Esiste però un altro aspetto della vicenda totalmente sottovalutato ed in gran parte sconosciuto.

Quando pensiamo al mare ed alla plastica, pensiamo alle bottiglie, al copertone della gomma affondato, al grande rifiuto macroscopicamente visibile, alle orrende isole di rifiuti che galleggiano negli oceani. Ma gran parte della spazzatura è invece costituita da microplastiche di dimensioni inferiori ai 5 mm, neppure visibili, che hanno purtroppo anche la capacità di attrarre sulla loro superficie contaminanti ambientali che generano interferenza endocrina una volta entrati nella catena alimentare. Una sorta di inquinamento invisibile trasferito ai livelli più alti della rete trofica, i cui effetti sulla salute dell'uomo sono probabilmente gravi ed in gran parte sconosciuti.

Lascio la parola alla bella e brava ricercatrice del Dipartimento di Scienze Marine dell'Università del Connecticut, la dott.ssa Martina Capriotti, mia compaesana, orgoglio di San Benedetto del Tronto, che ringrazio davvero di cuore per aver preparato il video di cui sotto appositamente per tale post. Martina meglio di chiunque altro può spiegare l'azione e gli effetti delle microplastiche, perché esse costituiscono proprio l'oggetto dei suoi studi.

Voglio concludere lasciando un messaggio di speranza. Mi rendo conto, che utilizzando in tale blog i post di viaggio come occasione per parlare anche di gravi ed importanti problemi dell'umanità, posso intristire ed allontanare. Ma in home page avevo avvertito anticipatamente che questo sarebbe stato un blog dal taglio diverso, fuori dal comune. Nonostante spesso possa sembrare il contrario, viaggiepianoforte.com è un blog di speranza. Il fatto è che la speranza e la voglia di cambiamento, per esser realistiche e non campate per aria, richiedono anzitutto conoscenza: per combattere un problema, anzitutto occorre conoscerlo.
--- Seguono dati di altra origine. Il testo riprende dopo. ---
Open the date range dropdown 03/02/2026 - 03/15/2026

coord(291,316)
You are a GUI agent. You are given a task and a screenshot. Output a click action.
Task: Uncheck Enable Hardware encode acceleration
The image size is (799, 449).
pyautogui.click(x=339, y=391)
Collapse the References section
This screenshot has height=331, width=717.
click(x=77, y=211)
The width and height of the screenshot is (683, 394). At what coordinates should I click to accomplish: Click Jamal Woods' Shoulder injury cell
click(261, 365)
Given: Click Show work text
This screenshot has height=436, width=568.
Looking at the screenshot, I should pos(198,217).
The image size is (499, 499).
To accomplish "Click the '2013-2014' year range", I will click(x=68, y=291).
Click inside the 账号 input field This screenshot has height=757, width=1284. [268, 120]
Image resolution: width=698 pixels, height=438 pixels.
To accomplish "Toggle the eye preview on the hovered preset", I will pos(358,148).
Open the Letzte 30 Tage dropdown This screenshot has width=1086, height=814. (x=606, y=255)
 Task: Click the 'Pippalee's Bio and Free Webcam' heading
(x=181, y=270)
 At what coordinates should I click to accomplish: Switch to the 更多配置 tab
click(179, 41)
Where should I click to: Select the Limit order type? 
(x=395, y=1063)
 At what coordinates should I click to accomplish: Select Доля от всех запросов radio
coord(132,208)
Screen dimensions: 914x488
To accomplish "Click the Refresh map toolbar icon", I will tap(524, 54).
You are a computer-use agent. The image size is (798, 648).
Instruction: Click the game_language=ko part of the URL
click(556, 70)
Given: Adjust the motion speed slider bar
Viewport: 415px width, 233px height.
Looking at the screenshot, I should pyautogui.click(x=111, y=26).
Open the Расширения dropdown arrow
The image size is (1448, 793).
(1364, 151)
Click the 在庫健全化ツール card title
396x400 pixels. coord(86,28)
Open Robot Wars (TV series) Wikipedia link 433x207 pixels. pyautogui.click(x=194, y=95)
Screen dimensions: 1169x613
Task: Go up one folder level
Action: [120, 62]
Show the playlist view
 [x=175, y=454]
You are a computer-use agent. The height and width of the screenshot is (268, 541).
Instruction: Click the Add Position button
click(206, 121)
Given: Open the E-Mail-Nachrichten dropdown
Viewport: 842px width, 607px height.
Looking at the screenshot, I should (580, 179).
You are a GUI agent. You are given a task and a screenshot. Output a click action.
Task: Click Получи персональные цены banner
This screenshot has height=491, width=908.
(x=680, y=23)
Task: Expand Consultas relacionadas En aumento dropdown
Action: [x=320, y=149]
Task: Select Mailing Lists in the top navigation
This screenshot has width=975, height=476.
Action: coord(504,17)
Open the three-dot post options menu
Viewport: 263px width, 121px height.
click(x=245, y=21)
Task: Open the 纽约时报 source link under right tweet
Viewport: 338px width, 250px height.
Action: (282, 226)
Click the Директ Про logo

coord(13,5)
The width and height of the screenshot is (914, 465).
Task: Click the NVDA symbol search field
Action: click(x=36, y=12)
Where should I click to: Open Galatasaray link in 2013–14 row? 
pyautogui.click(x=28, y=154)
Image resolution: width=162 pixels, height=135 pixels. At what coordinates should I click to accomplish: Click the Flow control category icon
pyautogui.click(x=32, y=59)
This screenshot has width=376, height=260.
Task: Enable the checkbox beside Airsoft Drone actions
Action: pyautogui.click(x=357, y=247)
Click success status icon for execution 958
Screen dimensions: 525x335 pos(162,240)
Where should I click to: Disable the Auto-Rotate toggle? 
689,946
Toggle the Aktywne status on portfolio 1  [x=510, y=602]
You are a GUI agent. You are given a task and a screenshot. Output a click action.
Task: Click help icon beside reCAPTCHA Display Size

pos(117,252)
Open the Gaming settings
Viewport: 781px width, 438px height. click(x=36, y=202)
Ebbene, qual è il messaggio di speranza che voglio lasciare? Che a volte, come nelle favole, le belle storie hanno un lieto fine. Mentre scrivo, sono in contatto con Ilaria del Coral Eye che mi da una bellissima notizia. Hanno vinto la causa contro l'azienda mineraria cinese che voleva appropriarsi dell'isola e costruire una miniera d'oro devastando il fragile ecosistema. Il Coral Eye vivrà ancora, continuerà a fare ricerca, ospitando viaggiatori di tutto il mondo e tutelando la splendida barriera corallina di Palau Bangka. Sono davvero contento: in questo mondo orribile, dove dominano corruzione, egoismo, cattiveria e sfruttamento delle risorse umane ed ambientali, finalmente una bella notizia. Il “corallo colosseo” di Leonardo continuerà a vivere, speriamo per altre centinaia di anni.